** START **

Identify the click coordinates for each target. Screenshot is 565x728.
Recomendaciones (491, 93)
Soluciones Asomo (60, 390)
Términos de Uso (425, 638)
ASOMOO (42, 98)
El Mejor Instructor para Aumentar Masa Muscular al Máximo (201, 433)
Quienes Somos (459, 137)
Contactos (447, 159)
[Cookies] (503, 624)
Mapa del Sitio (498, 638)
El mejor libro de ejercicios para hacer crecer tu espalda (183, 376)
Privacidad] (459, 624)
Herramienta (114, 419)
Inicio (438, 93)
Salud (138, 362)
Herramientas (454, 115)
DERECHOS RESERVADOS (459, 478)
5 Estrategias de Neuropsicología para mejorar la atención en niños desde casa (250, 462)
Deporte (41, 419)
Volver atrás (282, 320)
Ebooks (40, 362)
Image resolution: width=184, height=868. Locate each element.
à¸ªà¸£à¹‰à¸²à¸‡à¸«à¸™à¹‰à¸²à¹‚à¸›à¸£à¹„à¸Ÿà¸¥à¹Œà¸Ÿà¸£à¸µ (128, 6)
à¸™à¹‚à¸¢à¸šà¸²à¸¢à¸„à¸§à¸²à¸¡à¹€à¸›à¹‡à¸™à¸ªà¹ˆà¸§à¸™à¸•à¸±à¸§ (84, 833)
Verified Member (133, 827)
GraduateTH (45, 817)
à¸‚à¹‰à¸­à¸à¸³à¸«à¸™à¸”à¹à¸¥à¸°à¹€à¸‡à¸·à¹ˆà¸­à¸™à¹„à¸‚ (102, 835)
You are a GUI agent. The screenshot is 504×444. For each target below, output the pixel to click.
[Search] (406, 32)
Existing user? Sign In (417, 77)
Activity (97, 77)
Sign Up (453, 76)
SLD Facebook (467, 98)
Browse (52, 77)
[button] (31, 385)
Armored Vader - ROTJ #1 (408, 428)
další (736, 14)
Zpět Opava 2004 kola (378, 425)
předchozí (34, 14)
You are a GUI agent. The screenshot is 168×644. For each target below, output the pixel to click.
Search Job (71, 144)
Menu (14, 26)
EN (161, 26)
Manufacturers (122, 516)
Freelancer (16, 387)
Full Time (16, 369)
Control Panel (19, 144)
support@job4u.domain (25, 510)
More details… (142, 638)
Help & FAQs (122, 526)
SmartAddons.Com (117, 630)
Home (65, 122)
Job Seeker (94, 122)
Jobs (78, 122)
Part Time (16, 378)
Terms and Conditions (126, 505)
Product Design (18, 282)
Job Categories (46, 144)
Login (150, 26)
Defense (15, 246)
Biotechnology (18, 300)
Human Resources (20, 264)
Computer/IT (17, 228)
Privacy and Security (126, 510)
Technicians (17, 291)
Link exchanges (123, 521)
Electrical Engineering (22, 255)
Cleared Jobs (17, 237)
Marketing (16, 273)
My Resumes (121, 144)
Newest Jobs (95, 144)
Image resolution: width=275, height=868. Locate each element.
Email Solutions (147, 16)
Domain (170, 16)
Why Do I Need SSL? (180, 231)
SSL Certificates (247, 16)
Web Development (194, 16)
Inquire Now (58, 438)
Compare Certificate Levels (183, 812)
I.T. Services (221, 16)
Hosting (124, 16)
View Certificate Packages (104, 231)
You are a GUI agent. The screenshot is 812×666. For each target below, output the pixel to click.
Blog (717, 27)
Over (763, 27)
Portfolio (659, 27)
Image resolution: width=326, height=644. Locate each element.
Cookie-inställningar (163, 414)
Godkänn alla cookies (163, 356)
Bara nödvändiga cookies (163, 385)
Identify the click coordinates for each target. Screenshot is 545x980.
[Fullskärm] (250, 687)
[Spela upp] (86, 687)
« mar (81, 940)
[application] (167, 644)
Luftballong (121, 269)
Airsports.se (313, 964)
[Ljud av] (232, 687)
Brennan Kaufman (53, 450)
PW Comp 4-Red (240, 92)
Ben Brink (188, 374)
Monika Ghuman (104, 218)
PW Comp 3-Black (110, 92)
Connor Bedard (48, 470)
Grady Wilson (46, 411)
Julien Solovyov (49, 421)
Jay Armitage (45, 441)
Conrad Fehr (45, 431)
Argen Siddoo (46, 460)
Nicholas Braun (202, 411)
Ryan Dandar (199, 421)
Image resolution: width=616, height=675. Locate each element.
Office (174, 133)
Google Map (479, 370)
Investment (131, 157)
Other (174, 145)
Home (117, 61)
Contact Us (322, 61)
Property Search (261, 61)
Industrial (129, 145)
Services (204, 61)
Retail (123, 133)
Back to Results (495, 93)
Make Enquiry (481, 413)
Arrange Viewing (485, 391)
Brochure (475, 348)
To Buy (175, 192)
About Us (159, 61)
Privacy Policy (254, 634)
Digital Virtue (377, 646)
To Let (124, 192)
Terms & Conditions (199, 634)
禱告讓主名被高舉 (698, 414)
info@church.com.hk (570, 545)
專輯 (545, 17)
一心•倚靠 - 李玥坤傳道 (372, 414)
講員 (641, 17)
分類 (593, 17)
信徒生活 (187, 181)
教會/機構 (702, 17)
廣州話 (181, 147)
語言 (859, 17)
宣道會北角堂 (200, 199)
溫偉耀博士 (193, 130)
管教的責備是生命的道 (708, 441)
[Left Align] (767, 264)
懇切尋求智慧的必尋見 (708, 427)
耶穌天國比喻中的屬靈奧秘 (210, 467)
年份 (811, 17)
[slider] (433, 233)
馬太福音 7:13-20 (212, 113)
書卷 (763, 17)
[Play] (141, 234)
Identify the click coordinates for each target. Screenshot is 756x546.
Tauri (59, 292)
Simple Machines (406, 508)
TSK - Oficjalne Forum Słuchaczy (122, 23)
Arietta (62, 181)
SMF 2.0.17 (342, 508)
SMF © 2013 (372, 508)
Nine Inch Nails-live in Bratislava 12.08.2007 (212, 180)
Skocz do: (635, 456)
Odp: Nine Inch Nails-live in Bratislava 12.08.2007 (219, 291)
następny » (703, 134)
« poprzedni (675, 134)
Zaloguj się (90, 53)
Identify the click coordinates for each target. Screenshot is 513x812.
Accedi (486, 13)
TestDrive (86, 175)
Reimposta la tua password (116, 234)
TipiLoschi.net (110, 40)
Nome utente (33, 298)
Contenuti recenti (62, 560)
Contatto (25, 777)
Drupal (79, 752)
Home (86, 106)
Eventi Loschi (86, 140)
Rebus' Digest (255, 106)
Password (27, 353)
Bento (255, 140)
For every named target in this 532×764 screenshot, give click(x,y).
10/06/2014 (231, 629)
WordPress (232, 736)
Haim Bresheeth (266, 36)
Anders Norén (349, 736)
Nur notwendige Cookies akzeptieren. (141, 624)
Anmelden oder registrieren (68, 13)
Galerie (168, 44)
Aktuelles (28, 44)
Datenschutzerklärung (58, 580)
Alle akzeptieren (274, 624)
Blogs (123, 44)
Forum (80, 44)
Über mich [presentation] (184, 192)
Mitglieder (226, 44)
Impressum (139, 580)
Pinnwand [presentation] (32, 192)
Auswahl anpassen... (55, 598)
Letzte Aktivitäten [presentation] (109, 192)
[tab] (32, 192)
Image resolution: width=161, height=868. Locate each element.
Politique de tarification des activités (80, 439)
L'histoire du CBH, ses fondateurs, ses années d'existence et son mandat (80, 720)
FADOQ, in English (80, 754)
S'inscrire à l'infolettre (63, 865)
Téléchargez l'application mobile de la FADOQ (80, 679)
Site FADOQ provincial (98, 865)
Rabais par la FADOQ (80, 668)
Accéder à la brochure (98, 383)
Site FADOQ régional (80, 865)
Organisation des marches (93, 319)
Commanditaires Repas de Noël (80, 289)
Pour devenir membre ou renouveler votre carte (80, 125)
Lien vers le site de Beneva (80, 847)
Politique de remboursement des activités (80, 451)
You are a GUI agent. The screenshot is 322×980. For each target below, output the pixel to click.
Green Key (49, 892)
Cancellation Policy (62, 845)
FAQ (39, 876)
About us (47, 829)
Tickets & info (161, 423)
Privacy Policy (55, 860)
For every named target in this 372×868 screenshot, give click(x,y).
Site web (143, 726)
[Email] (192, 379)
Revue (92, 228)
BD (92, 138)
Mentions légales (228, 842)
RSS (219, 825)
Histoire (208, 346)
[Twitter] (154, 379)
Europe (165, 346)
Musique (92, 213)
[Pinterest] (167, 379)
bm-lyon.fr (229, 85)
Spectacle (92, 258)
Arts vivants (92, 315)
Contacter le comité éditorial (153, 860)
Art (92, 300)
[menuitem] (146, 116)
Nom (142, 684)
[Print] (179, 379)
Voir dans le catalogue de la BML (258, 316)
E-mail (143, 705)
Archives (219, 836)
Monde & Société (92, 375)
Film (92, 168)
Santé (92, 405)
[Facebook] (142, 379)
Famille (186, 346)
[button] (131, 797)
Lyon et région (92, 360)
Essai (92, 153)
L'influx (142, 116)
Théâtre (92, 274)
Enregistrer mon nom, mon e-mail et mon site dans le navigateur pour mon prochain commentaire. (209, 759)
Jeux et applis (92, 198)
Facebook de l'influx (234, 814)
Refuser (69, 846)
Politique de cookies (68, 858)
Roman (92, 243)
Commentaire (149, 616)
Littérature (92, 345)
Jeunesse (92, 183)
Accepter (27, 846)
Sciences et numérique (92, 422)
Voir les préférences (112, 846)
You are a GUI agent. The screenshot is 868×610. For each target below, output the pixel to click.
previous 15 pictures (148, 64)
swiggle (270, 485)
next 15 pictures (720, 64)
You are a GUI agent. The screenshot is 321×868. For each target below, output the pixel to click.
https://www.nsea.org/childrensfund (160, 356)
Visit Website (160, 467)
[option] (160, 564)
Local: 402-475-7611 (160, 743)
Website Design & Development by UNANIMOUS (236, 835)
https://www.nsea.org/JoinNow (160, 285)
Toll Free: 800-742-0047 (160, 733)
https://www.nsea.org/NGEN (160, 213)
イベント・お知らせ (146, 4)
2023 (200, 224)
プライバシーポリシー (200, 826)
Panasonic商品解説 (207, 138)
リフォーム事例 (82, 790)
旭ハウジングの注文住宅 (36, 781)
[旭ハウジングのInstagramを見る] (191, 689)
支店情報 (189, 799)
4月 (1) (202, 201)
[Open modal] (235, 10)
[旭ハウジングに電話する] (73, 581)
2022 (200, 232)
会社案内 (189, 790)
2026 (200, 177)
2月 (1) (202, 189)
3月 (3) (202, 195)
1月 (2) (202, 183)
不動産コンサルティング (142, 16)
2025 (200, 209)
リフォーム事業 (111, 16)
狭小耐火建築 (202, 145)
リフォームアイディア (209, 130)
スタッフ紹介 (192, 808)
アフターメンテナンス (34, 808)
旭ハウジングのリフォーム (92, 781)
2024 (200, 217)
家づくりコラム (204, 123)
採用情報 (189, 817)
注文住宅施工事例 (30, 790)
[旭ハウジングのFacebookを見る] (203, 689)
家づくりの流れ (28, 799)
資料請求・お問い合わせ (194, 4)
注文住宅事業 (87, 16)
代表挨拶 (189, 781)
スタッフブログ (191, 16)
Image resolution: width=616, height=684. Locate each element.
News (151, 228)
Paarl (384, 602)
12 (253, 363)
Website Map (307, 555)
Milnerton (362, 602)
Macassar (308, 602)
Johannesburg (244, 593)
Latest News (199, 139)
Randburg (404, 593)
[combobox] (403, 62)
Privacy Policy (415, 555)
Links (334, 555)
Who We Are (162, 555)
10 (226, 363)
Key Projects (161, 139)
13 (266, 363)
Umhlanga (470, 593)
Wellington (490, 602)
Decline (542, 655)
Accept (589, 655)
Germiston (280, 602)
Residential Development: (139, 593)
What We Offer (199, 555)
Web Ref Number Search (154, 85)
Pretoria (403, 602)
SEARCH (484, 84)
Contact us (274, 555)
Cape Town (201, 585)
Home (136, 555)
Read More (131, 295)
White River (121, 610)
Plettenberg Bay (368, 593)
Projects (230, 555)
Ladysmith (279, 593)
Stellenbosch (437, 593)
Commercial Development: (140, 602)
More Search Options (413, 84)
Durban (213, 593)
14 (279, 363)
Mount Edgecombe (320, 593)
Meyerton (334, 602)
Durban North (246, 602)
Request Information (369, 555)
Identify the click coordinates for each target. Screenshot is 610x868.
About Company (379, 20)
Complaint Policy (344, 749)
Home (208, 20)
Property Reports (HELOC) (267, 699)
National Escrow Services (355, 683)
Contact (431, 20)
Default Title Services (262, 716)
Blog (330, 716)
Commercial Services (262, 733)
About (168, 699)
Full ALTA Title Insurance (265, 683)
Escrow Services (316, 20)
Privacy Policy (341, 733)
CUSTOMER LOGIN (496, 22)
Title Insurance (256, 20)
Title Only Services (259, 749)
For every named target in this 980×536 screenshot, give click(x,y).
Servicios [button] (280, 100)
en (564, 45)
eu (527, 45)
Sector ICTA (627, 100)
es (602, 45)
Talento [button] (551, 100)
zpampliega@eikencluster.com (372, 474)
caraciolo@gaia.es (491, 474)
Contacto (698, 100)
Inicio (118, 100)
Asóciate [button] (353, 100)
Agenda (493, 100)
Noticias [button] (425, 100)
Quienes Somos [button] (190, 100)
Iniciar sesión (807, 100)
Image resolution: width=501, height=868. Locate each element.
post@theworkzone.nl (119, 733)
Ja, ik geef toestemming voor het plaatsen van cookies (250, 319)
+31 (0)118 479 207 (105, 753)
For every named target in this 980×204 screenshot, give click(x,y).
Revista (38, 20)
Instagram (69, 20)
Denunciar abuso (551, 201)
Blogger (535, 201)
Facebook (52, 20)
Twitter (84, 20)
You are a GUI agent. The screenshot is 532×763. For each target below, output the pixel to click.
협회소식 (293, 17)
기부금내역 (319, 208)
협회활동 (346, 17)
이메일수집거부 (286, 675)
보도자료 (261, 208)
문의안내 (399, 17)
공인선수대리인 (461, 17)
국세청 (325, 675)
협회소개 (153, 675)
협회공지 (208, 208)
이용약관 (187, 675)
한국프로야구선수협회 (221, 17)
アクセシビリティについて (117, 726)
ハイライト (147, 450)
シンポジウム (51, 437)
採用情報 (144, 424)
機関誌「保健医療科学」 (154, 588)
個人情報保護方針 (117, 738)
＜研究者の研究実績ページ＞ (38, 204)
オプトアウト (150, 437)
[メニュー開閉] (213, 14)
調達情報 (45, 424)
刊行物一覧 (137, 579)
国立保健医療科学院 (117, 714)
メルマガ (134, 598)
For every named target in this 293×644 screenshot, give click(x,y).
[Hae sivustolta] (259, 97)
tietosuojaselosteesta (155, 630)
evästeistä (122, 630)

** END **

The request |
Reproduce the lines of the material exactly, beginning with the first line and stopping after the line that contains "Contactos (447, 159)".

Response |
Identify the click coordinates for each target. Screenshot is 565x728.
Recomendaciones (491, 93)
Soluciones Asomo (60, 390)
Términos de Uso (425, 638)
ASOMOO (42, 98)
El Mejor Instructor para Aumentar Masa Muscular al Máximo (201, 433)
Quienes Somos (459, 137)
Contactos (447, 159)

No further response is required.